● Assignment
Transcribe the entries below without alteration.

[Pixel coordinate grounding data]

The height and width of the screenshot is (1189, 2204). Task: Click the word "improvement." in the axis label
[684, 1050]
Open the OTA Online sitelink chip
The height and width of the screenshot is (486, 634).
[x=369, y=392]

● Exercise result
The height and width of the screenshot is (1189, 2204). Task: Click the word "improvement." in the axis label
[684, 1050]
Open the OTA Online sitelink chip
The height and width of the screenshot is (486, 634).
[x=369, y=392]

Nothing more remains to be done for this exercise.